EDIT: FYI https://github.com/drvinceknight/Axelrod-Python-Memory-Profiling
So I've run the profiler on the following:
The output is below:
Line # Mem usage Increment Line Contents
================================================
19 # Demo strategies
20 # Turns: 200
21 # Repetitions: 100
22 27.80469 MiB 2.73047 MiB read(filename)
23 27.80469 MiB 0.00000 MiB big_read(filename)
27 # Basic strategies
28 # Turns: 200
29 # Repetitions: 100
30 31.79297 MiB 3.98828 MiB read(filename)
31 31.60938 MiB -0.18359 MiB big_read(filename)
35 # Ordinary strategies
36 # Turns: 50
37 # Repetitions: 5
38 42.25391 MiB 10.64453 MiB read(filename)
39 35.78516 MiB -6.46875 MiB big_read(filename)
43 # Ordinary strategies
44 # Turns: 50
45 # Repetitions: 10
46 52.45312 MiB 16.66797 MiB read(filename)
47 51.07422 MiB -1.37891 MiB big_read(filename)
51 # Ordinary strategies
52 # Turns: 50
53 # Repetitions: 20
54 72.91016 MiB 21.83594 MiB read(filename)
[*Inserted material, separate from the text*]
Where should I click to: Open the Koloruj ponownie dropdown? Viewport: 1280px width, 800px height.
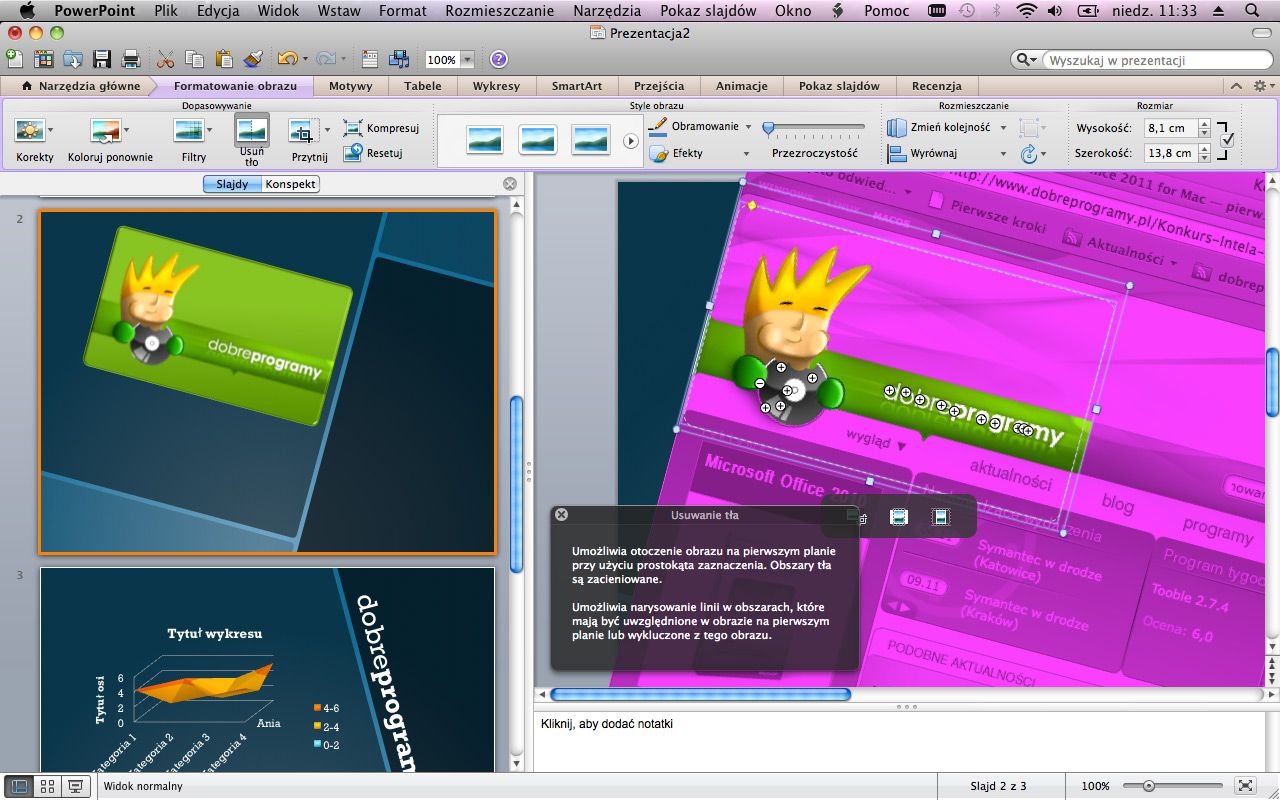pos(126,130)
55 72.78516 MiB -0.12500 MiB big_read(filename)
Assuming I am reading that correctly it looks like the memory consumption of the BigResultSet
is pretty insignificant... You can find all that here: https://github.com/drvinceknight/Axelrod-Python-Memory-Profiling/blob/master/memory_profiler.log
I'm going to rerun it but inverting the order in which each is done (so run the BigResultSet
first). Just to make sure there's nothing weird happening.
I've started refactoring and adding tests. I'll open a PR once that's done, I suggest that after that we could look at some timing experiments and potentially (I'm not convinced the BigResultSet
is significantly/noticeably slower because it's just got the one loop really) replace the ResultSetFromFile
with it (but that can be another discussion...)
Great! This is actually what I expect from using generators. Any sense about the speed?
Yeah you did call this! :)
I actually think it might be faster (basically just the one loop as opposed to 15 odd...) :) Going to refactor (will finish tomorrow I reckon) then I'll do some time experiments too :)
Have re run in opposite order (just to be sure). Results are the same (can be seen here: https://github.com/drvinceknight/Axelrod-Python-Memory-Profiling/blob/master/memory_profiler.log).
I'll do some time experiments too
So this seems to be much faster:
10 loops, best of 3: 30.2 ms per loop
100 loops, best of 3: 6.73 ms per loop
1 loop, best of 3: 4.74 s per loop
1 loop, best of 3: 2min 57s per loop
There are some tweaks I still want to do and no doubt improvements that will come from the PR review.
Just FYI. Have just pushed some more commits to the 573 branch. Amongst some refactoring and tests this also includes a much more precise progress bar but also a suggestion for how to 'plug' in the BigResultSet
in to the tournament (we could just replace but this loses the ability to actually manipulate the interactions if we wanted to ◀️ there's probably a few ways of tweaking this so might be easier to leave discussion to the PR).
My plan is:
Should be able to do that by end of tomorrow (famous last words).
For large tournaments, loading all the interactions into memory isn't feasible. @drvinceknight had the idea on #520 to have a special class for this case.